Data for this exercise:

╔══

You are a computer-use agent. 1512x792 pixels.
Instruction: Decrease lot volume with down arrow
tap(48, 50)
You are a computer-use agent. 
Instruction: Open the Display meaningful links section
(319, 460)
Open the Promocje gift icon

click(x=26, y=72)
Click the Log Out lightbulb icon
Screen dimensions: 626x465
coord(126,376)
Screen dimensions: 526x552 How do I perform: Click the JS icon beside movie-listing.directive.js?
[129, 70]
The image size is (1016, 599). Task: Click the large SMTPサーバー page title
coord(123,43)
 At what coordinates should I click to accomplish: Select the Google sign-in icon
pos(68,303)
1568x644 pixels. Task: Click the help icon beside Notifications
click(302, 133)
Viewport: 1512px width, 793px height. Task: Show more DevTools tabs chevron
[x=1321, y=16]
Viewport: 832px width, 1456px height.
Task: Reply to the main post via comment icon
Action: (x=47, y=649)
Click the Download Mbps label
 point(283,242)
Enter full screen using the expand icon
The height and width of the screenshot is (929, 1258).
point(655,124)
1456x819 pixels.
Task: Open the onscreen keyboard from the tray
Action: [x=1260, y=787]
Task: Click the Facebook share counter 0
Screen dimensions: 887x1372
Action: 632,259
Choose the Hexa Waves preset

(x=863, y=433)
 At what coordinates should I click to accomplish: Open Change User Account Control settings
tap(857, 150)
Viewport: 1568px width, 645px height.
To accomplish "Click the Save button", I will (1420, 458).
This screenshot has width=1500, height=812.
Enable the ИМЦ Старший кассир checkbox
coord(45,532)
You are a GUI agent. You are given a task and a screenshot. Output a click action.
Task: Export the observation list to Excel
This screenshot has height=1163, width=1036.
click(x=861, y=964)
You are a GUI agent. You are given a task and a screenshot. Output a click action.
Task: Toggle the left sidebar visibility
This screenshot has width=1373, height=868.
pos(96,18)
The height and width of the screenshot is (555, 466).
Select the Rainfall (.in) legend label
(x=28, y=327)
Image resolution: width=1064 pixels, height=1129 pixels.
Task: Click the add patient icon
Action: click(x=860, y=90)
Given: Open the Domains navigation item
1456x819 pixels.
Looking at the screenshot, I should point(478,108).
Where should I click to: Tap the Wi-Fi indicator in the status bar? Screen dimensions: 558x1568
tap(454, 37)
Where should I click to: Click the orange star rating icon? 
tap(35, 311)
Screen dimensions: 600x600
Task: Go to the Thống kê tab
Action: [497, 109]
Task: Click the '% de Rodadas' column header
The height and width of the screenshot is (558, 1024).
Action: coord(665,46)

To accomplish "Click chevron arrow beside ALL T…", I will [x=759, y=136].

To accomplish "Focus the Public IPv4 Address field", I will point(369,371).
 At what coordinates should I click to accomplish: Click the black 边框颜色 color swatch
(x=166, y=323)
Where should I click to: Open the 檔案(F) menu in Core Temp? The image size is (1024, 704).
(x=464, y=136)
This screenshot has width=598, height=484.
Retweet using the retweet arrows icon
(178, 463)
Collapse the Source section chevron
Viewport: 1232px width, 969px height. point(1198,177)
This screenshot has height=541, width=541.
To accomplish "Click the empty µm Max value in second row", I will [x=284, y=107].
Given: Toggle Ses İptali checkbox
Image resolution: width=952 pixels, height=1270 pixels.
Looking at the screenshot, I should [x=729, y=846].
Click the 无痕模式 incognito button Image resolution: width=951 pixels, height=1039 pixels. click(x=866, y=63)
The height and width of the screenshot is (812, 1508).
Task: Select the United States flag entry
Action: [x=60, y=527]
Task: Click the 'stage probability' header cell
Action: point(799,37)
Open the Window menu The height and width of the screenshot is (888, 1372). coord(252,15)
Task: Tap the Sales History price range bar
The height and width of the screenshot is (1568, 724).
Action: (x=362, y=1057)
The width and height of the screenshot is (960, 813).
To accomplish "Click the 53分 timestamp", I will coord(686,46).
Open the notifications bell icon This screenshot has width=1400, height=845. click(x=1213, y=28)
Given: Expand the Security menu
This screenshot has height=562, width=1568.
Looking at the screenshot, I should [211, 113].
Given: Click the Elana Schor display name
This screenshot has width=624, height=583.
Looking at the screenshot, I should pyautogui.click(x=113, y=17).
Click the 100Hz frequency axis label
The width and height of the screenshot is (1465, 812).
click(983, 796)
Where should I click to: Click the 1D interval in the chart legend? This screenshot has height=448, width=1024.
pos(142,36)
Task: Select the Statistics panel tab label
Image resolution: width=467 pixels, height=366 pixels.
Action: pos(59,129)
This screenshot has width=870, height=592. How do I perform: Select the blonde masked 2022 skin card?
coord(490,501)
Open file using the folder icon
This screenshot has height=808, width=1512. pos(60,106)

╚══

Exercise requirements:
Reproduce all of the material above line for line, changing nothing.

Expected output:
You are a computer-use agent. 1512x792 pixels.
Instruction: Decrease lot volume with down arrow
tap(48, 50)
You are a computer-use agent. 
Instruction: Open the Display meaningful links section
(319, 460)
Open the Promocje gift icon

click(x=26, y=72)
Click the Log Out lightbulb icon
Screen dimensions: 626x465
coord(126,376)
Screen dimensions: 526x552 How do I perform: Click the JS icon beside movie-listing.directive.js?
[129, 70]
The image size is (1016, 599). Task: Click the large SMTPサーバー page title
coord(123,43)
 At what coordinates should I click to accomplish: Select the Google sign-in icon
pos(68,303)
1568x644 pixels. Task: Click the help icon beside Notifications
click(302, 133)
Viewport: 1512px width, 793px height. Task: Show more DevTools tabs chevron
[x=1321, y=16]
Viewport: 832px width, 1456px height.
Task: Reply to the main post via comment icon
Action: (x=47, y=649)
Click the Download Mbps label
 point(283,242)
Enter full screen using the expand icon
The height and width of the screenshot is (929, 1258).
point(655,124)
1456x819 pixels.
Task: Open the onscreen keyboard from the tray
Action: [x=1260, y=787]
Task: Click the Facebook share counter 0
Screen dimensions: 887x1372
Action: 632,259
Choose the Hexa Waves preset

(x=863, y=433)
 At what coordinates should I click to accomplish: Open Change User Account Control settings
tap(857, 150)
Viewport: 1568px width, 645px height.
To accomplish "Click the Save button", I will (1420, 458).
This screenshot has width=1500, height=812.
Enable the ИМЦ Старший кассир checkbox
coord(45,532)
You are a GUI agent. You are given a task and a screenshot. Output a click action.
Task: Export the observation list to Excel
This screenshot has height=1163, width=1036.
click(x=861, y=964)
You are a GUI agent. You are given a task and a screenshot. Output a click action.
Task: Toggle the left sidebar visibility
This screenshot has width=1373, height=868.
pos(96,18)
The height and width of the screenshot is (555, 466).
Select the Rainfall (.in) legend label
(x=28, y=327)
Image resolution: width=1064 pixels, height=1129 pixels.
Task: Click the add patient icon
Action: click(x=860, y=90)
Given: Open the Domains navigation item
1456x819 pixels.
Looking at the screenshot, I should point(478,108).
Where should I click to: Tap the Wi-Fi indicator in the status bar? Screen dimensions: 558x1568
tap(454, 37)
Where should I click to: Click the orange star rating icon? 
tap(35, 311)
Screen dimensions: 600x600
Task: Go to the Thống kê tab
Action: [497, 109]
Task: Click the '% de Rodadas' column header
The height and width of the screenshot is (558, 1024).
Action: coord(665,46)

To accomplish "Click chevron arrow beside ALL T…", I will [x=759, y=136].

To accomplish "Focus the Public IPv4 Address field", I will point(369,371).
 At what coordinates should I click to accomplish: Click the black 边框颜色 color swatch
(x=166, y=323)
Where should I click to: Open the 檔案(F) menu in Core Temp? The image size is (1024, 704).
(x=464, y=136)
This screenshot has width=598, height=484.
Retweet using the retweet arrows icon
(178, 463)
Collapse the Source section chevron
Viewport: 1232px width, 969px height. point(1198,177)
This screenshot has height=541, width=541.
To accomplish "Click the empty µm Max value in second row", I will [x=284, y=107].
Given: Toggle Ses İptali checkbox
Image resolution: width=952 pixels, height=1270 pixels.
Looking at the screenshot, I should [x=729, y=846].
Click the 无痕模式 incognito button Image resolution: width=951 pixels, height=1039 pixels. click(x=866, y=63)
The height and width of the screenshot is (812, 1508).
Task: Select the United States flag entry
Action: [x=60, y=527]
Task: Click the 'stage probability' header cell
Action: point(799,37)
Open the Window menu The height and width of the screenshot is (888, 1372). coord(252,15)
Task: Tap the Sales History price range bar
The height and width of the screenshot is (1568, 724).
Action: (x=362, y=1057)
The width and height of the screenshot is (960, 813).
To accomplish "Click the 53分 timestamp", I will coord(686,46).
Open the notifications bell icon This screenshot has width=1400, height=845. click(x=1213, y=28)
Given: Expand the Security menu
This screenshot has height=562, width=1568.
Looking at the screenshot, I should [211, 113].
Given: Click the Elana Schor display name
This screenshot has width=624, height=583.
Looking at the screenshot, I should pyautogui.click(x=113, y=17).
Click the 100Hz frequency axis label
The width and height of the screenshot is (1465, 812).
click(983, 796)
Where should I click to: Click the 1D interval in the chart legend? This screenshot has height=448, width=1024.
pos(142,36)
Task: Select the Statistics panel tab label
Image resolution: width=467 pixels, height=366 pixels.
Action: pos(59,129)
This screenshot has width=870, height=592. How do I perform: Select the blonde masked 2022 skin card?
coord(490,501)
Open file using the folder icon
This screenshot has height=808, width=1512. pos(60,106)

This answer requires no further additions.